◆ The task
Copy every line from the data below in which the string "computer" can be found.
▽
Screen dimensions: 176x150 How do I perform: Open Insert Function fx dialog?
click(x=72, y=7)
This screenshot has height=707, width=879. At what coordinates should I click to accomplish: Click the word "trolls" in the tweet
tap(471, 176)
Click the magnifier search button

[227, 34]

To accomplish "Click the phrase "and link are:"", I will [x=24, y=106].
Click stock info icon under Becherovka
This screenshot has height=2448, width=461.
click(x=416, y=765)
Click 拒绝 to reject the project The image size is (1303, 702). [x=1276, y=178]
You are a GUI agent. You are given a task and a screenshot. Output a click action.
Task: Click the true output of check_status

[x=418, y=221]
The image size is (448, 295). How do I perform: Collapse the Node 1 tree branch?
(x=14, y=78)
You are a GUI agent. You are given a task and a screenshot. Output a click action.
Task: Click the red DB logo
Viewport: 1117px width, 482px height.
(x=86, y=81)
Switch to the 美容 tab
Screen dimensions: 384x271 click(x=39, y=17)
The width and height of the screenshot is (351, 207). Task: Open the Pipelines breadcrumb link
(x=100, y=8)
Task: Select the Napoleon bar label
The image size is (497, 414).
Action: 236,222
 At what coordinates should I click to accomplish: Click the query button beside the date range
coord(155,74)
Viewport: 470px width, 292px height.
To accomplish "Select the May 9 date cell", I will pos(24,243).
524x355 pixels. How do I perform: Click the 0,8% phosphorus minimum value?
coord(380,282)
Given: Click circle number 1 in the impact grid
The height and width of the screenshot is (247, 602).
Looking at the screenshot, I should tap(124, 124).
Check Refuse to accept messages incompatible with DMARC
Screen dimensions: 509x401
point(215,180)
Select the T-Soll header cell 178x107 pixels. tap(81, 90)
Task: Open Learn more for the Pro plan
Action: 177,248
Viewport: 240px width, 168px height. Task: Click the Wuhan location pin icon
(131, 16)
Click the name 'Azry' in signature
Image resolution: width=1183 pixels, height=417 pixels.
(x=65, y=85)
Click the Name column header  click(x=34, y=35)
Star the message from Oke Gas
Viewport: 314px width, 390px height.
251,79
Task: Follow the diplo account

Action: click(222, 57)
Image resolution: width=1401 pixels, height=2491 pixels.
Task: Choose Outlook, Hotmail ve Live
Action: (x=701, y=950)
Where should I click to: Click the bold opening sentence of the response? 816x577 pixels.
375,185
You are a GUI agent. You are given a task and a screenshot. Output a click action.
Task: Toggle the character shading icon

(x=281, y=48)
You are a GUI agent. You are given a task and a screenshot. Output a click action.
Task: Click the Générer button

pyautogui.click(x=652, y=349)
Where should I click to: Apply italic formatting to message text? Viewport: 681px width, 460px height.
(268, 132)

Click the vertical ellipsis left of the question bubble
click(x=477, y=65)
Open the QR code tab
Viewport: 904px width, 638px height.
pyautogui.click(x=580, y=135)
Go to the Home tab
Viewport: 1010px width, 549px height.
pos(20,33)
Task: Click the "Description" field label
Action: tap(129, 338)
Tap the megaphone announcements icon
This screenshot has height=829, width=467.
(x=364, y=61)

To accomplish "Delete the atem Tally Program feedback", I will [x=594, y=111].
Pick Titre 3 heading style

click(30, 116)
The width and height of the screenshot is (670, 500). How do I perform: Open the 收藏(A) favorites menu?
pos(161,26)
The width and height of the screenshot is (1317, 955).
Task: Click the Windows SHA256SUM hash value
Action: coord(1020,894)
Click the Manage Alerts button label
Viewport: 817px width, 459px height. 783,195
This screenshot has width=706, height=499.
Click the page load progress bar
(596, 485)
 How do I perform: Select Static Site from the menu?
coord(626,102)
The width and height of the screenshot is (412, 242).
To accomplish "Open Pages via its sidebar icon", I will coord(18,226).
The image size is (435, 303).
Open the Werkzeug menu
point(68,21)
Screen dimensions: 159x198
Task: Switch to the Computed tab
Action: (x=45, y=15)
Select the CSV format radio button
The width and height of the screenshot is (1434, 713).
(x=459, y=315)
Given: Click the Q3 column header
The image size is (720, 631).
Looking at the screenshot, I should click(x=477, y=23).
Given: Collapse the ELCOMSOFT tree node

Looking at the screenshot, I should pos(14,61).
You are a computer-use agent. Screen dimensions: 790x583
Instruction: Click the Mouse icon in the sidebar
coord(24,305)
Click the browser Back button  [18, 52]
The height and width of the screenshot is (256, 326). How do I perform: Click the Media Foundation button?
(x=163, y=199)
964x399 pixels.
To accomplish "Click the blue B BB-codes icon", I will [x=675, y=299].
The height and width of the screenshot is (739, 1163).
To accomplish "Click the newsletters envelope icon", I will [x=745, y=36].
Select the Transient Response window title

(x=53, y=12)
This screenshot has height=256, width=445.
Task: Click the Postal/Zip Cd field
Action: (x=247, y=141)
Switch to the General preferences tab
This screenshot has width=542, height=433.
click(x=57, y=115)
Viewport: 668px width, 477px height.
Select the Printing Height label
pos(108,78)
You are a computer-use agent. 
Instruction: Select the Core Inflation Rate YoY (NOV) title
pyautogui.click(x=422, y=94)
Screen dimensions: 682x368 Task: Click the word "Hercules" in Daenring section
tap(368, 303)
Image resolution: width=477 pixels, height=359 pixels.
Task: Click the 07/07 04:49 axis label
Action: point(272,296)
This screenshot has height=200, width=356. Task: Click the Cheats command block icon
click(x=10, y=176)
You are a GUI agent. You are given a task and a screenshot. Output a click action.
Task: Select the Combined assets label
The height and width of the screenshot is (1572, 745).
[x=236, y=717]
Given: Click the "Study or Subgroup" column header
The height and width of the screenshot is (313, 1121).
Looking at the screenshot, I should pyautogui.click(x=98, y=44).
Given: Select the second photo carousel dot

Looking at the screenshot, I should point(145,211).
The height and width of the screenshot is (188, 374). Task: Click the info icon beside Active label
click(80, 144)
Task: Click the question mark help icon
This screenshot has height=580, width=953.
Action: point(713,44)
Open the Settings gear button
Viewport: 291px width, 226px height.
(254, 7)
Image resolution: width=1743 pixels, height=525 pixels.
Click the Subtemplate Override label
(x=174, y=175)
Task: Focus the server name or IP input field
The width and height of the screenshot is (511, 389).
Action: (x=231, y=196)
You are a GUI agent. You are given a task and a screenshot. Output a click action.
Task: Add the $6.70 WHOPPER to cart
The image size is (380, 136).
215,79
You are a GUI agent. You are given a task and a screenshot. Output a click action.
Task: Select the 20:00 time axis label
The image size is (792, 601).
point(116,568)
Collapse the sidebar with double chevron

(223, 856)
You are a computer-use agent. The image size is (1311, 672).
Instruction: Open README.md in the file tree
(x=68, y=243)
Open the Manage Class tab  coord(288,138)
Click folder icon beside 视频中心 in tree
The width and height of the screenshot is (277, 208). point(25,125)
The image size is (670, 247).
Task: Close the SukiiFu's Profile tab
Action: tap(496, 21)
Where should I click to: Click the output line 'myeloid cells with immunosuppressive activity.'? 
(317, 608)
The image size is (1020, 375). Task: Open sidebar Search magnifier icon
△
◆ Response area
You are a computer-use agent. Screen dimensions: 790x583
You are a computer-use agent. 
You are a computer-use agent. The image size is (1311, 672).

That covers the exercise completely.